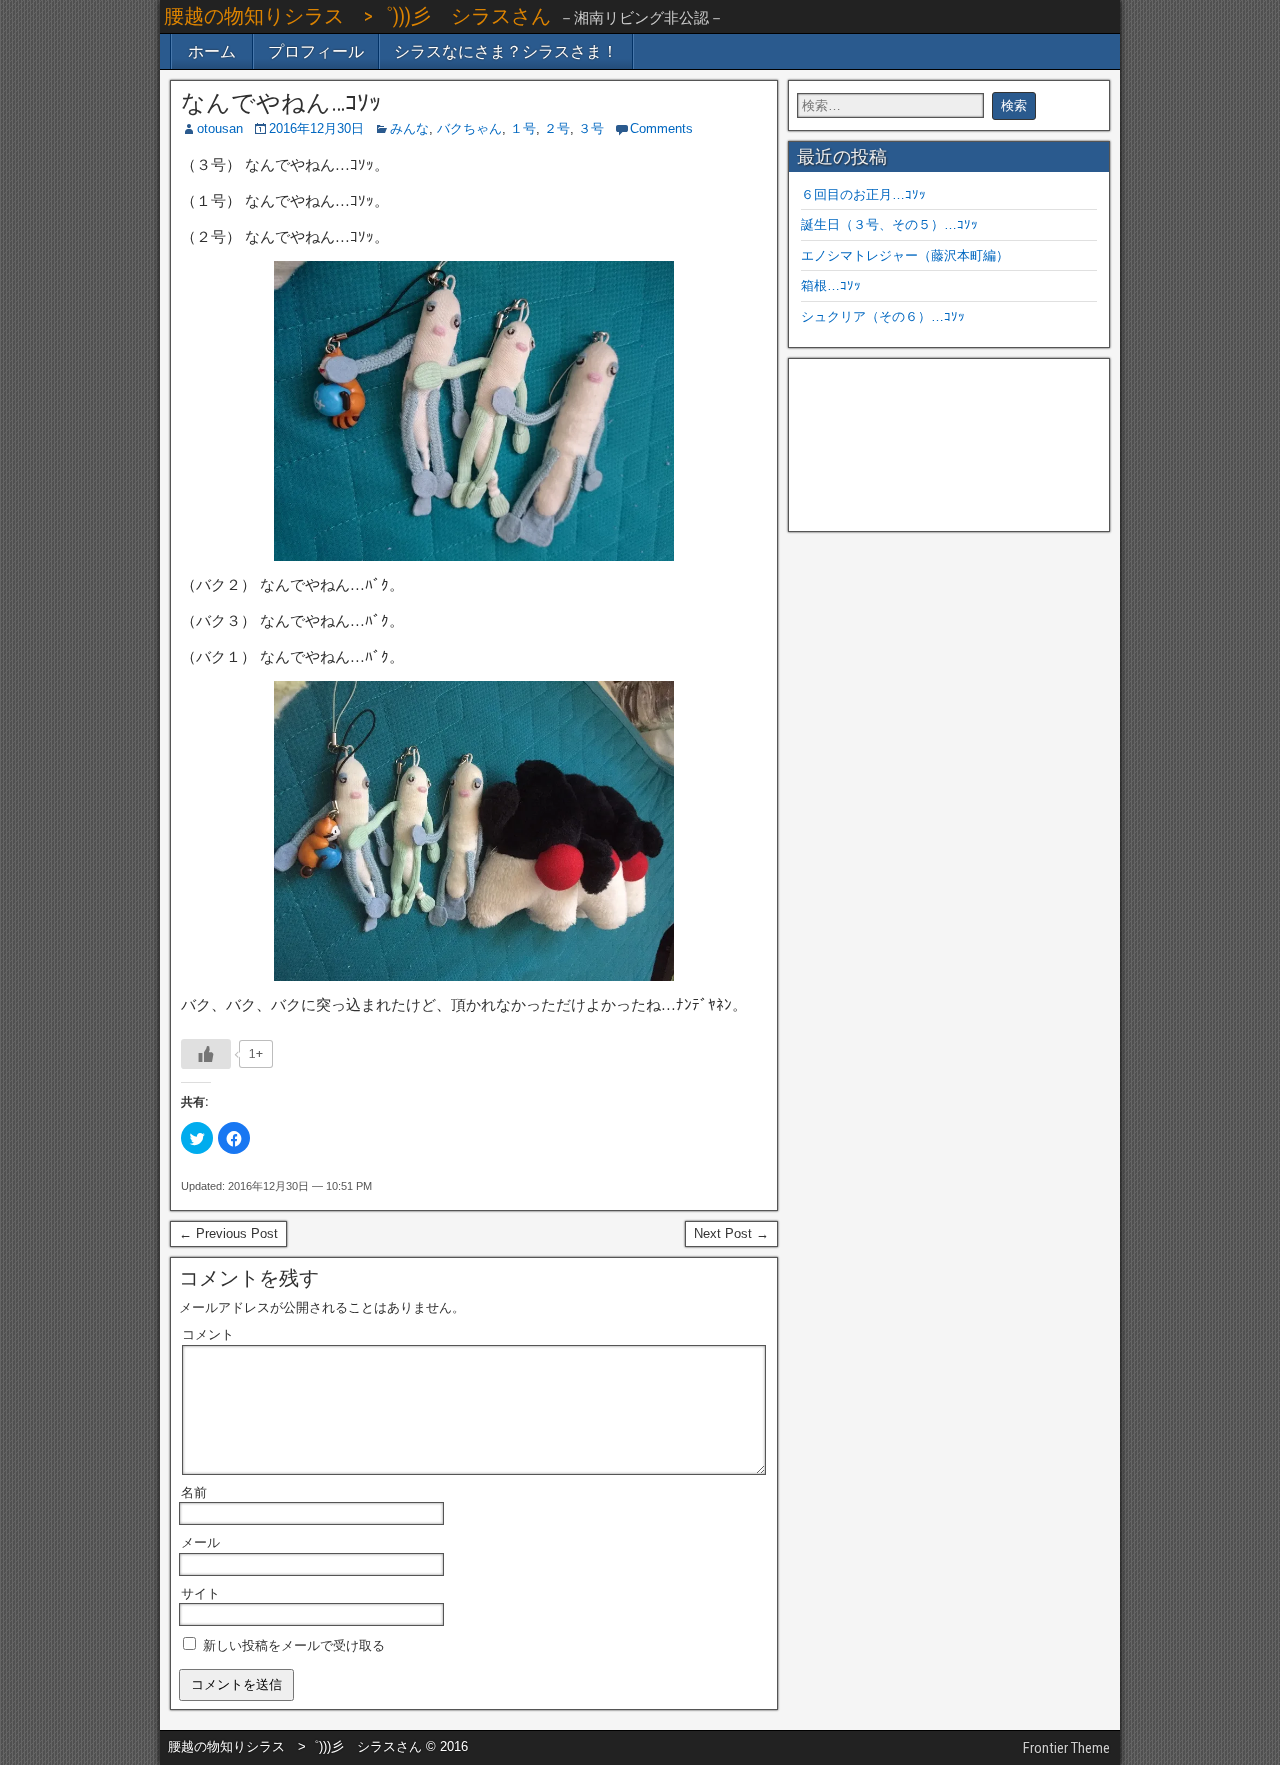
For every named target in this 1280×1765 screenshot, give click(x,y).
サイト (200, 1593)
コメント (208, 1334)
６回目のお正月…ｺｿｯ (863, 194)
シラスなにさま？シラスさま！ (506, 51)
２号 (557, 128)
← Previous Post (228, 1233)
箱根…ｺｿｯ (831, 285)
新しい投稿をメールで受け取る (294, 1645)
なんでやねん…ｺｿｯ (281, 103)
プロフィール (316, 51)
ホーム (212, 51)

--

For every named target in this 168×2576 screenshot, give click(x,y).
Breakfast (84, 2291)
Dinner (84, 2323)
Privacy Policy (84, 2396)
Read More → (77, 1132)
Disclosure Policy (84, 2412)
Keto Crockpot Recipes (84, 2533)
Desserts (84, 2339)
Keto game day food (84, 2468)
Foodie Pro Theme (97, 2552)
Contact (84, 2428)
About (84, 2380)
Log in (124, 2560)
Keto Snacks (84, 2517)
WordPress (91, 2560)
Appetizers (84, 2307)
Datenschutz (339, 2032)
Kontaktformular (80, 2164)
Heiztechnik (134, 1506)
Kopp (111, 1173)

» Aim of the task
Check the data for lines with "every" and give only their number.

» Response to this task
2